Le film Barbie, les classes sociales, la distinction, Larusso & Deleuze au programme de cette nouvelle newsletter !
Je vais essayer de faire ici le texte le plus honnête possible. Je suis allée voir Barbie un peu par hasard le soir de sa sortie, étonnée de voir toute la salle habillée en rose et en paillettes. J’avais vu le trailer comme tout le monde, mais je n’en attendais rien d’autre qu’un divertissement. Je vais depuis toujours beaucoup au cinéma, et je consomme autant de films indépendants que de blockbusters hollywoodiens, au grand désespoir de mes ami·es cinéphiles qui ne comprennent pas tous mes choix. Les derniers films que j’ai vu étaient Yo Mama, une comédie française très grand public sur des mamans qui font du rap et Blue Jean, un film indépendant racontant la vie d’une institutrice lesbienne dans les années 80 en Angleterre. Grandes amplitudes donc. C’est pareil avec tous les produits culturels que je consomme si on y pense : j’exaspère mes potes mélomanes à m’y connaitre autant en labels indépendants, qu’en « variété », une catégorie supposée médiocre de la très noble chanson française. J’enchaine les meilleures séries HBO et Plus belle la vie, la dernière série Netflix à la mode et des replay de 7 à la maison.

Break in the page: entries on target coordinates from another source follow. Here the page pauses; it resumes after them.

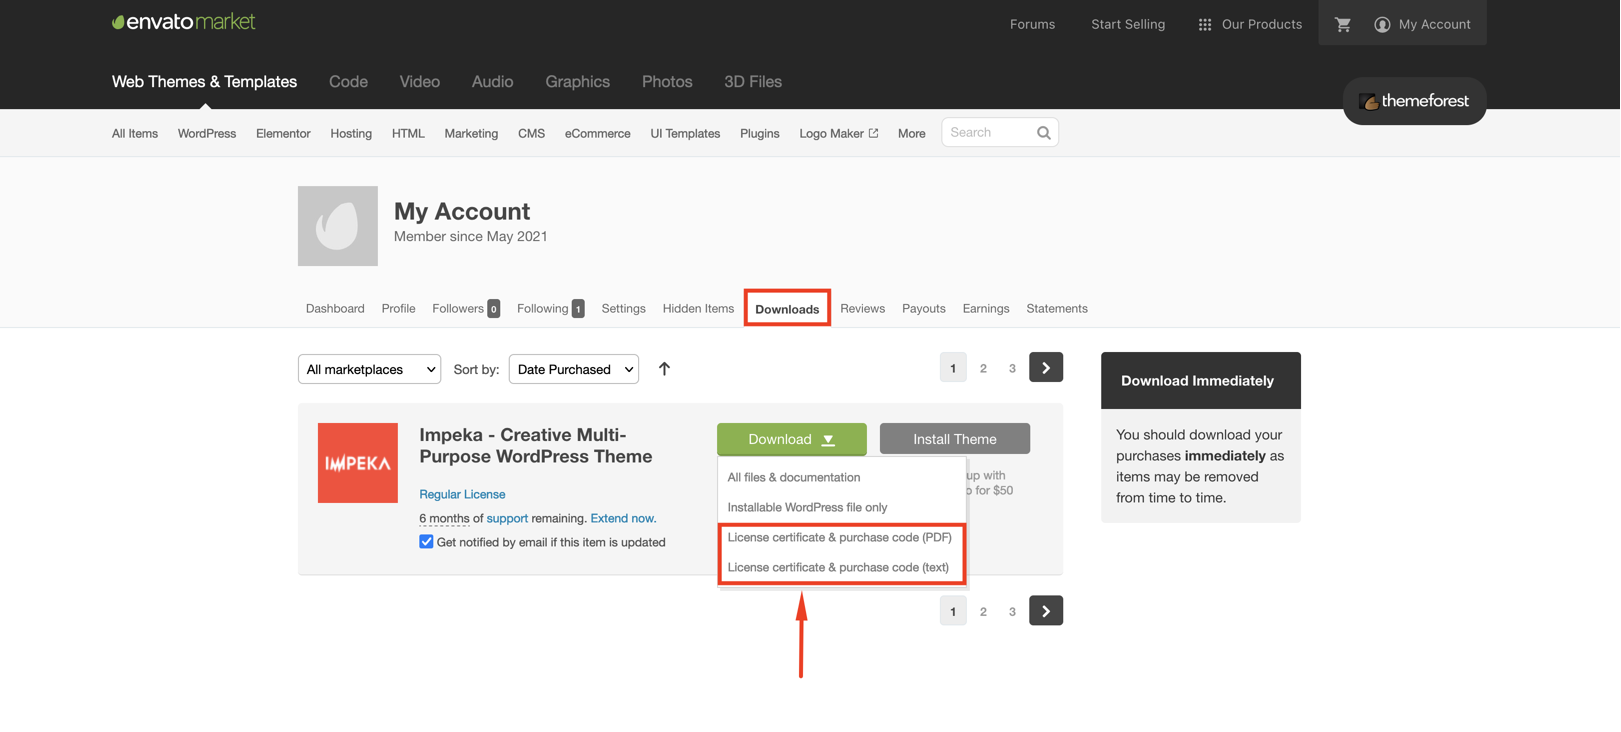Viewport: 1621px width, 732px height.
Task: Click the Envato Market logo
Action: (x=184, y=22)
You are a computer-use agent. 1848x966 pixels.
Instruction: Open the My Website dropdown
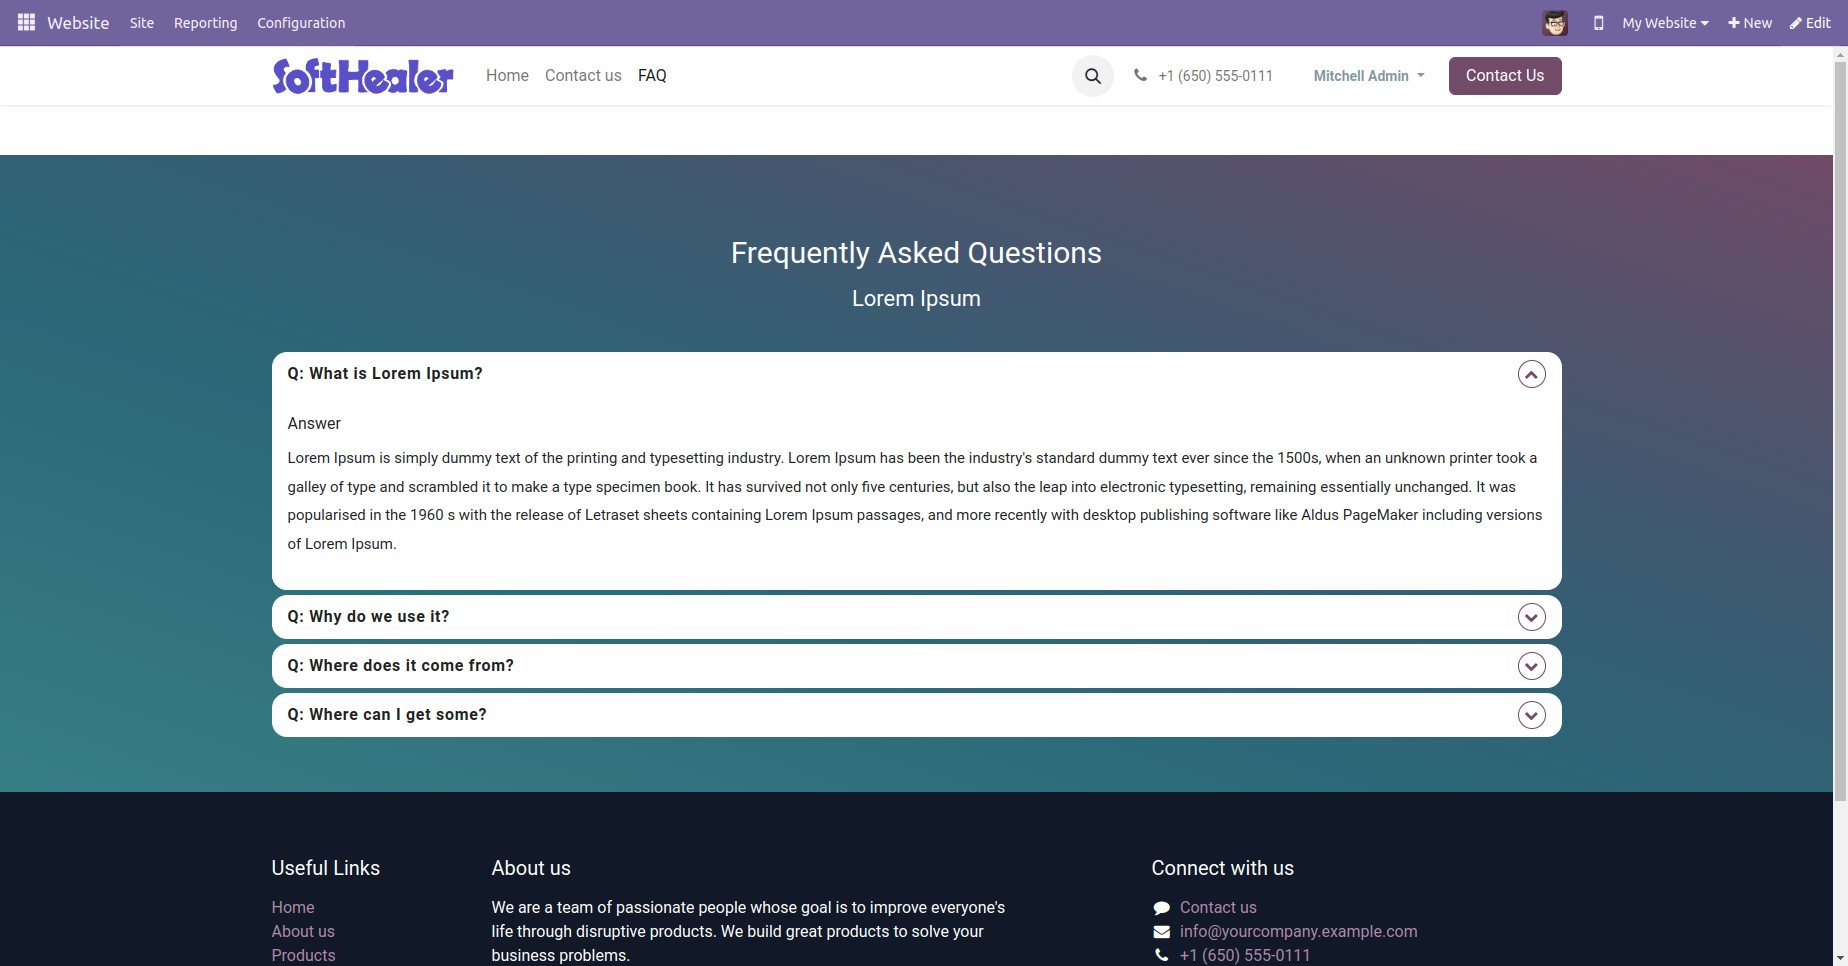click(x=1665, y=23)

C’est lié à mon parcours social : j’ai été biberonnée à la culture populaire. Si la situation économique de ma famille s’est arrangée avec l’héritage de mon père et quand ma mère s’est mariée à mon beau-père, quand nous avons pu rejoindre la petite classe moyenne, niveau capital culturel, les choses n’ont pas bougé. Pas de dimanches aux musées, pas de voyages en Italie pendant les vacances d’été, pas de théâtre ou d’Opéra. Je ne lisais pas beaucoup, et j’ai presque tout appris dans les films, dans les séries, aux JT, dans les chansons. J’ai compris le féminisme à travers les grandes affaires dont je vous ai déjà rabattu les oreilles. Si vous me lisez aujourd’hui ce n’est pas parce que j’ai fait un master ou une thèse en genre ou de grandes études en lettres, c’est parce que j’avais la télé dans ma chambre d’ado, canal satellite dans le salon, et que la série Daria m’a encouragée à m’affirmer très tôt.
Comme j’étais bonne élève, j’ai commencé des études et je me suis fait des ami·es plus aisés, économiquement et culturellement. À leur contact, j’ai commencé à réaliser mes lacunes en culture générale, à compenser en apprenant seule et en bluffant. Encore maintenant, en passant un nouveau cap qui me place en tant qu’écrivaine sur l’échiquier social, je passe mes journées à essayer de deviner ce qu’on attend de moi, à mentir par omission, à ne pas dire le fond de ma pensée pour coller à l’image que j’incarne auprès de la petite bourgeoisie que je commence à fréquenter. Je ne compte pas les fois où j’ai fait semblant d’avoir lu tel livre, de connaître un auteur ou de déduire le sens d’un mot que je ne connais pas.
J’évolue donc, assez solitaire, entre plusieurs mondes que j’observe silencieusement. Par exemple, j’ai noté qu’il fallait snober ou aimer « ironiquement » Pour que tu m’aimes encore de Céline Dion, alors que je l’aime sincèrement, et ma famille aussi. On finit toujours par la mettre avec les copains en soirée, après 2h du matin, quand l’alcool a terminé de diluer les tabous culturels de classe. Je me sentais humiliée au début, qu’il faille attendre un certain degré de désinhibition pour encaisser la honte d’apprécier une chanson que je connais par cœur, sans réserve. Des exemples comme celui-là j’en ai des brouettes, « Goldman c’est de la merde » « Balavoine je ne supporte pas » « Starmania c’est hyper kitsch ».».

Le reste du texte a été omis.